* [Records to process]:
+ + + +

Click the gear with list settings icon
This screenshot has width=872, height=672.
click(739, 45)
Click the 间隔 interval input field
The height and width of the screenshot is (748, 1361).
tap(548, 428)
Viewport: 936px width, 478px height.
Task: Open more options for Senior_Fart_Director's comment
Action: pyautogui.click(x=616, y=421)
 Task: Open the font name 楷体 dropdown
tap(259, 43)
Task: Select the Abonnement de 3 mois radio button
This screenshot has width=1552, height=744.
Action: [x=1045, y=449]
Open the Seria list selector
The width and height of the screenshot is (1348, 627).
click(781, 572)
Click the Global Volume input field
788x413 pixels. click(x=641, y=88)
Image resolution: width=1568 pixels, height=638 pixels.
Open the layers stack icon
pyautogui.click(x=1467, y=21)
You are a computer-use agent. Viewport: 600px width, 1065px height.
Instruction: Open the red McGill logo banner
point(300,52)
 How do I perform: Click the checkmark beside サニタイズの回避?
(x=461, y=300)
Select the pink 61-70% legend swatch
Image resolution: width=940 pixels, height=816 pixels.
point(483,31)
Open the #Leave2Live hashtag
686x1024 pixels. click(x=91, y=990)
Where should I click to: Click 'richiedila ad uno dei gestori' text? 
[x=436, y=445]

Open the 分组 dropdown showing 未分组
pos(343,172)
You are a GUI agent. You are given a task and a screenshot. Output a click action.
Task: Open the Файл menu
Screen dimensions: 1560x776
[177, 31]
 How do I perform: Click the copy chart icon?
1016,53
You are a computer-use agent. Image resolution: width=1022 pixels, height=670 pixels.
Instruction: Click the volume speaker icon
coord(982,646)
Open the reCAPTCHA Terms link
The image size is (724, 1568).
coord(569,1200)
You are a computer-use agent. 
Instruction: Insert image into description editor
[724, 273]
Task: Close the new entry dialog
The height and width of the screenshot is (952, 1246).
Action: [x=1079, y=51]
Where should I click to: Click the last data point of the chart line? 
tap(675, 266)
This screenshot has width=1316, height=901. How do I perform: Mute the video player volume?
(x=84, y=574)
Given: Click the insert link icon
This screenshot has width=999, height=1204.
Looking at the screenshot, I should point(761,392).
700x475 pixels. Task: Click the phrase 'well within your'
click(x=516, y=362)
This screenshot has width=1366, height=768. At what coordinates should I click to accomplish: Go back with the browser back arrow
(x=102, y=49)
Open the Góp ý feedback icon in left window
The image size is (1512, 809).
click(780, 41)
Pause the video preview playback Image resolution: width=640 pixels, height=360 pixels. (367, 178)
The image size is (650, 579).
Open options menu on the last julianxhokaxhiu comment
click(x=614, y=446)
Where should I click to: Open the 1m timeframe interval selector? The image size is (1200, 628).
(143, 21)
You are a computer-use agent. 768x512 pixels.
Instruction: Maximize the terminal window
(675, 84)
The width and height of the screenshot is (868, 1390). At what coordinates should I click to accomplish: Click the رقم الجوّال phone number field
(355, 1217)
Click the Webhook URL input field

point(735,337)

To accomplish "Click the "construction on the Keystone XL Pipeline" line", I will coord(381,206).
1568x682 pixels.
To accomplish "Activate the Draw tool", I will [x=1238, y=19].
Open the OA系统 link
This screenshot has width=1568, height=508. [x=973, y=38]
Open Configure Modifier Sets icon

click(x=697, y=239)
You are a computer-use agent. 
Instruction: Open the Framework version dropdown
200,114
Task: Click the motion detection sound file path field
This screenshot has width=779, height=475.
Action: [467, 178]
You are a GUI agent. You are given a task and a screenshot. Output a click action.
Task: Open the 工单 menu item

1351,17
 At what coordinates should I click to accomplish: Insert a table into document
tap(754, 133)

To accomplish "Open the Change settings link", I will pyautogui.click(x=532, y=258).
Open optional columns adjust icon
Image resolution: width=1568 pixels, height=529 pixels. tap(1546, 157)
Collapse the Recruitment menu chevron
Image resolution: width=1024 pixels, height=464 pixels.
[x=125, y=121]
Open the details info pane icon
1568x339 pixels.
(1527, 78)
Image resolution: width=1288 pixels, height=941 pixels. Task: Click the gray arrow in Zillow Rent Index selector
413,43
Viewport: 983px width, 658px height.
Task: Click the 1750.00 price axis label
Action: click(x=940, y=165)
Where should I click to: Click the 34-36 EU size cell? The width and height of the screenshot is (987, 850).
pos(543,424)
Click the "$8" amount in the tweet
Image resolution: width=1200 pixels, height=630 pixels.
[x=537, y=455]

+ + + +

* [Work instructions]:
Your answer should be every line from the material above in which the word "will" appears.

* [Exercise solution]:
To accomplish "Click the "construction on the Keystone XL Pipeline" line", I will coord(381,206).
To accomplish "Activate the Draw tool", I will [x=1238, y=19].
To accomplish "Open the Change settings link", I will pyautogui.click(x=532, y=258).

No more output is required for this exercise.